Era la sera del martedì: l’indomani, all’alba, la strada di Brindisi attendeva i pellegrini. Lo scudiero Astolfo cinse con un braccio la spalla del luparo e, avviandosi con lui verso la Porta Vetus, gli disse con un sorriso ambiguo, facendo tintinnare le monete di buon argento bizantino che recava nella scarsella appesa alla cintura: «Dài, ti offro un po’ di pesce arrostito e una bella bevuta di vino». Mangiarono e bevvero infatti, in vista del porto: alle loro spalle brillavano delle luci e le viuzze, abbellite da tende colorate che di giorno servivano ad attutire i raggi del sole, risonavano di canti e di risa. «Vieni», proseguì Astolfo avviandosi da quella parte: «riprendiamo il discorso avviato in quella topaia di Siena. Qui, vedi, è tutta un’altra cosa»; «...è la Settimana Santa», azzardò il ragazzo con un tremore nella voce che non seppe nascondere. «Oh, beh, le cerimonie della Settimana cominciano propriamente giovedì», osservò lo scudiero con gravità degna di un esperto liturgista; «e poi, sai, ci sarà sempre un santo del giorno che se la prenderà per questo. Che cosa vuoi!, il calendario liturgico è talmente ampio...»

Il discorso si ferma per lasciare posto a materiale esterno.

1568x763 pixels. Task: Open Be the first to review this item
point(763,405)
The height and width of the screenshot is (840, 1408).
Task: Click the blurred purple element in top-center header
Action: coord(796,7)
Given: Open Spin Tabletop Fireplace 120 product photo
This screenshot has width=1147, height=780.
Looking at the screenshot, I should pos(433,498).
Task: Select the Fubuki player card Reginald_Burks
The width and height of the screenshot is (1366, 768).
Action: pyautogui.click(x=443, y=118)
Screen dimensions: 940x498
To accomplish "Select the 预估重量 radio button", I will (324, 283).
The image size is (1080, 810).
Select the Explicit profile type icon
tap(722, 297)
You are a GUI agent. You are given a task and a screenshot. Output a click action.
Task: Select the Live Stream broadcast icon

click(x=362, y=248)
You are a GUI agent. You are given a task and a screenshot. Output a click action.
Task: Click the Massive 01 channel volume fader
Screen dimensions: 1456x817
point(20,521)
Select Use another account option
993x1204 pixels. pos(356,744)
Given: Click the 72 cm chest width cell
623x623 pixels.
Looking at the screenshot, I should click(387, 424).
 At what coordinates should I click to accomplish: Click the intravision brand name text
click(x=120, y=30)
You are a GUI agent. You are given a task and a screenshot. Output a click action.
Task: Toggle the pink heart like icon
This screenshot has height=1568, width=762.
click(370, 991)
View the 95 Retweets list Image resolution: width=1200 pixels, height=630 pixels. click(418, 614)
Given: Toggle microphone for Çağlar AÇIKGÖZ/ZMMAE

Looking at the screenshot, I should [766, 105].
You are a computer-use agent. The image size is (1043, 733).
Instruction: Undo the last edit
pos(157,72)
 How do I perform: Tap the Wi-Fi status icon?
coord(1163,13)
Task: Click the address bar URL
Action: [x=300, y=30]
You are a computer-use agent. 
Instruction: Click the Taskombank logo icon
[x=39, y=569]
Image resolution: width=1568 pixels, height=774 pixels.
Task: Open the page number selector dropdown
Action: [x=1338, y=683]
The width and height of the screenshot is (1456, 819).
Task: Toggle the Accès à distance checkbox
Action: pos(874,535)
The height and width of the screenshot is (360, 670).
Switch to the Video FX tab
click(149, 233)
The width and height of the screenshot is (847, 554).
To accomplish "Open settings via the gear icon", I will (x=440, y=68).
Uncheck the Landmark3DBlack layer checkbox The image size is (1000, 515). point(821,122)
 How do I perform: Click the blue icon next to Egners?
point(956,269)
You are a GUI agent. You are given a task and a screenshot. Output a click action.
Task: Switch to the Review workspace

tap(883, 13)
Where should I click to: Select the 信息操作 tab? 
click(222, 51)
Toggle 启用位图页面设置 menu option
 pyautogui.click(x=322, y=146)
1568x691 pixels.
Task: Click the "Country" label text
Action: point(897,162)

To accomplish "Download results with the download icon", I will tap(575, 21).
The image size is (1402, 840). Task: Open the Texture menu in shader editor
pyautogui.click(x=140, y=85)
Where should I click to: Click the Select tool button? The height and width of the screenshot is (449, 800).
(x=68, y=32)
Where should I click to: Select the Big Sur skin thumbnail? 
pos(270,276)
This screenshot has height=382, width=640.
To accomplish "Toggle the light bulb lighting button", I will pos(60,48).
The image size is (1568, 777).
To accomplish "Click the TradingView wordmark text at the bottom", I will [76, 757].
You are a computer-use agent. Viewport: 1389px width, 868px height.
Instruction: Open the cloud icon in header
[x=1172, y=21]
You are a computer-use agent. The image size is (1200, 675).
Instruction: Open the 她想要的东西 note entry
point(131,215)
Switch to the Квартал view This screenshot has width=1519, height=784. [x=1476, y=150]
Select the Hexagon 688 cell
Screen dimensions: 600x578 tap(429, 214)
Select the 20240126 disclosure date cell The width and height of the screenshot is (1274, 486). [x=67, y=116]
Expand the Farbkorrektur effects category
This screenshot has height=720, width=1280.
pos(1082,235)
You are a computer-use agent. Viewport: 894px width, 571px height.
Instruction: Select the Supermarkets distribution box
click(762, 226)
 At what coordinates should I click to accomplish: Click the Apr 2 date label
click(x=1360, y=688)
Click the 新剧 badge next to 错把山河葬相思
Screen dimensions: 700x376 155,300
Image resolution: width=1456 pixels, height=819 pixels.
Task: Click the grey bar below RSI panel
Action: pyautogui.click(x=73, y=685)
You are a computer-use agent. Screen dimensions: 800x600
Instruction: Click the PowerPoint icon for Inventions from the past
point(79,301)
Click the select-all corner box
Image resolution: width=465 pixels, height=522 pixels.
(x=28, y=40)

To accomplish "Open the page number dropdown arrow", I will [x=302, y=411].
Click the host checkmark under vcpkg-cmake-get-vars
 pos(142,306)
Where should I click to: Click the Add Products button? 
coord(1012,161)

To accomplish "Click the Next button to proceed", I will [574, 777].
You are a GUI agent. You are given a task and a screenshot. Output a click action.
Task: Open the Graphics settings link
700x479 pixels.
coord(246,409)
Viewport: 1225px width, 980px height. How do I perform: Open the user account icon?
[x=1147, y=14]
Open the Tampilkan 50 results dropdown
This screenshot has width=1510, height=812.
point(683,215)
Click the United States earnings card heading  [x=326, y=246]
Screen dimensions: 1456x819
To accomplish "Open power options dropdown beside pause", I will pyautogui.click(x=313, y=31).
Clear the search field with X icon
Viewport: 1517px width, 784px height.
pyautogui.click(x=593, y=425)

Nel dir così, lo spingeva con magistrale sicurezza verso una piccola porta e un vano fiocamente illuminato, in una strada ch’era tutta un viavai di uomini che parlottavano appoggiati a piccole porte, a vani fiocamente illuminati.

Lei era semicelata in quella penombra. Del breve colloquio con Astolfo, del suo ridere rovesciando la testa all’indietro, della sua mano sottile che gli penetrava tra i capelli e glieli scompigliava, Rimondino più tardi non avrebbe ricordato quasi nulla con quel tipo di memoria con cui si rammentano le parole e i concetti; tutto, invece, istante per istante, passo per passo, gesto per gesto, sospiro per sospiro, con quell’altro tipo di memoria, quello che non si spiega e non si racconta, quello che fissa una volta per tutte i ricordi come se la cosa da ricordare fosse durata un momento solo o l’eternità intera. Ricordava il suo accento un po’ gutturale, il suo modo strano di pronunziar ridendo il suo nome – Remòndinos –, la piccola stanza coperta da una tenda a righe color ruggine e vino, l’ondeggiar della lucerna di rame brillante piena d’olio d’oliva odoroso – ancora l’olio! –, e poi la mossa rapida con cui lei aveva gettato un piccolo velo trapunto di fili d’argento su un’icona dalla quale un santo dal volto cupo sul fondo d’oro (Nicola?) li guardava. Rimondino avrebbe ricordato per sempre il suo modo rapido e morbido di muovere i fianchi e la testa, il fresco ruvido della coperta del basso lettuccio, l’odore aspro del suo corpo, l’aroma di fiori di mandorlo e il luccicar della pelle bruna sudata... Avrebbe portato per sempre con sé, fin nelle pietraie dell’Anatolia e nei deserti di Siria, il ricordo dei suoi capelli e dei suoi occhi color viola, della sua voce rauca per l’umido della notte e della piccola anfora di vino bevuta insieme; e il suono del suo nome. Elena, gli aveva detto. Era lo stesso d’una principessa antica che Tagliaferro ricordava talvolta nei suoi racconti. Forse non era il suo vero nome, ma non gl’importava. Per lui sarebbe rimasta la prima e l’unica anche dopo molto tempo, anche dopo molte donne. La porta attraverso la quale si entra nel Giardino della Vita. Elena per sempre.